然后她从包里拿出一个小小的纸袋放在桌上。
“给你带的。
南方那边的特产——一种用桂花做的糖。
不太甜,你应该会喜欢。”
他接过纸袋。
袋子上印着一家老字号的名字,纸质是手工的,带着微微的粗糙感。
“你专门去买的?”
“顺路。

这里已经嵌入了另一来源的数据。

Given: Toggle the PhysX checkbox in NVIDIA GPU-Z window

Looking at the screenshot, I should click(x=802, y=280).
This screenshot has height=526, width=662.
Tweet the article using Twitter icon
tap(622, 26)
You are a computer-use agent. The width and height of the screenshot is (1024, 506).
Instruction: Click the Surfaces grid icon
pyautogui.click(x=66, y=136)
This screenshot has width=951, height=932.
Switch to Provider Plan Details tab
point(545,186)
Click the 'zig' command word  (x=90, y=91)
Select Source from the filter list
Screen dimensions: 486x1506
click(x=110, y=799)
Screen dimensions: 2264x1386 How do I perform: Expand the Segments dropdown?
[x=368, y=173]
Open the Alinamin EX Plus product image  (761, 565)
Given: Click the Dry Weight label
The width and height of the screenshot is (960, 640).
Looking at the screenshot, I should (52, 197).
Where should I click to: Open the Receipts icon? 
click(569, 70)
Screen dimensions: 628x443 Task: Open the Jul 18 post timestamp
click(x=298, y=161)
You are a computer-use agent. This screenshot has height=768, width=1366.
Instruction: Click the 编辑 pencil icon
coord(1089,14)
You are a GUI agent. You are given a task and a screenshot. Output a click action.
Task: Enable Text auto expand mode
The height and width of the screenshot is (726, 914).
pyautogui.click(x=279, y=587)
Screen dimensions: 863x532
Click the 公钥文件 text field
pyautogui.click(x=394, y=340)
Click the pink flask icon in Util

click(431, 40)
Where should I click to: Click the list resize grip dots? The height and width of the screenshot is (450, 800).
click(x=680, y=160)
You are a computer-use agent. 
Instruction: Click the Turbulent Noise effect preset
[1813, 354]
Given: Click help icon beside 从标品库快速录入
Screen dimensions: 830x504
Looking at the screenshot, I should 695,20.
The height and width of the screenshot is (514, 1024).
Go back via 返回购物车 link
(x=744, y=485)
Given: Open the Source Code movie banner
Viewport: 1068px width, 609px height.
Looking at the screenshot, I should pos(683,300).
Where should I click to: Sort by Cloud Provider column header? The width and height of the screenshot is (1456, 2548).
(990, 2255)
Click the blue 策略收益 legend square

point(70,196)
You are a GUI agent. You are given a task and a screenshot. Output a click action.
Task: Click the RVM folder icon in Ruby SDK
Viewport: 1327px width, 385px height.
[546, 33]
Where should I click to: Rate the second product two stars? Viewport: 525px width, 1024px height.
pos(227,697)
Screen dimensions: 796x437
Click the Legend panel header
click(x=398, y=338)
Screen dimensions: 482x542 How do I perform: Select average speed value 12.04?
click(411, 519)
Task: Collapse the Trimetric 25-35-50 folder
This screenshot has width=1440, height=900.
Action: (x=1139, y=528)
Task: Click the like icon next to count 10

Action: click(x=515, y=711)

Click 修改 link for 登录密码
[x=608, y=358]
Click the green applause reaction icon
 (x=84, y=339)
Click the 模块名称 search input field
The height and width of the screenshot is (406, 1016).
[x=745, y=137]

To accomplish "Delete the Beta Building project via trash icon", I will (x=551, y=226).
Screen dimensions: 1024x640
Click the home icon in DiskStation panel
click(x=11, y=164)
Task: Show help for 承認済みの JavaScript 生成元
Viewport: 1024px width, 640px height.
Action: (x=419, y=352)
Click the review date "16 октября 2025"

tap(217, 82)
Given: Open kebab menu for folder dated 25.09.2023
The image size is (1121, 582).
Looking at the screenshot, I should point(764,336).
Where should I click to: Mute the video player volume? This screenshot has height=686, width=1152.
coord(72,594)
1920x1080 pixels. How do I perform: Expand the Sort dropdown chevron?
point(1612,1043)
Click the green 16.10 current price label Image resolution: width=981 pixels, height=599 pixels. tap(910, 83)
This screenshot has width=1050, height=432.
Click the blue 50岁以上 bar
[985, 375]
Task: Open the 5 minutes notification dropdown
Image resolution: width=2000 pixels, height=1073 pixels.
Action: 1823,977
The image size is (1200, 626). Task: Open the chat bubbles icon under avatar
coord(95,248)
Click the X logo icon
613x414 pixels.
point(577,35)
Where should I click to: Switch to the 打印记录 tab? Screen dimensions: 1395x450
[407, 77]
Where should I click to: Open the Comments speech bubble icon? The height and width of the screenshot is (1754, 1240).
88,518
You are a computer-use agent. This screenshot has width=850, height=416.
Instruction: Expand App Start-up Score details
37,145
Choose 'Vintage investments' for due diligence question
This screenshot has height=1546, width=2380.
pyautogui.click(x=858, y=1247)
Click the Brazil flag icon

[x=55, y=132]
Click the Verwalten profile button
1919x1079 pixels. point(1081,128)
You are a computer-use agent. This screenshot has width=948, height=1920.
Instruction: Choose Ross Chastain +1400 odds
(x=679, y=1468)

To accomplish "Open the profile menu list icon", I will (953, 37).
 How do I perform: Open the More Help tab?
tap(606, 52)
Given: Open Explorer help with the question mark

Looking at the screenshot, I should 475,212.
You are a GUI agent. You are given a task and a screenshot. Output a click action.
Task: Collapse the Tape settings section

”
她说。
但她耳根微微红了一下,暴露了“顺路”的真实程度。
他们在咖啡馆坐到了下午四点半。
聊了南方分部的装修进度,聊了陈琛最近的状态,聊了她大学同学结婚的事。
她说她大学室友嫁给了一个程序员,两人的婚礼从简到极致,没有司仪没有婚庆,只有两家至亲吃了一顿饭。
“我觉得那样也挺好的,”她说,手指在桌面上轻轻画了一个圈,“仪式感不在于规模大小,在于做这件事的人是不是真的在意。”
傍晚她请他吃了顿饭,在同一家粤菜馆。
饭后他们沿着街道散步,路灯把积雪照成了浅金色。
她走在他旁边,步伐和他的节奏自然同步,像是在一起走过很多次这条路。
走到酒店楼下的时候她停下来,转过身面对他。
她的大衣领口微微敞开,露出里面的高领毛衣和颈间的细链。
“明天婚礼结束后我就回南方了。
下次见面可能是你过来的时候——如果你决定来的话。”
“会去的。”
“那就好。”
她伸出手,不是握手,而是轻轻拍了一下他的手臂。
指尖隔着外套的布料按在他手臂上,停了一秒,然后收回去。
她朝他笑了一下,转身走进酒店大堂。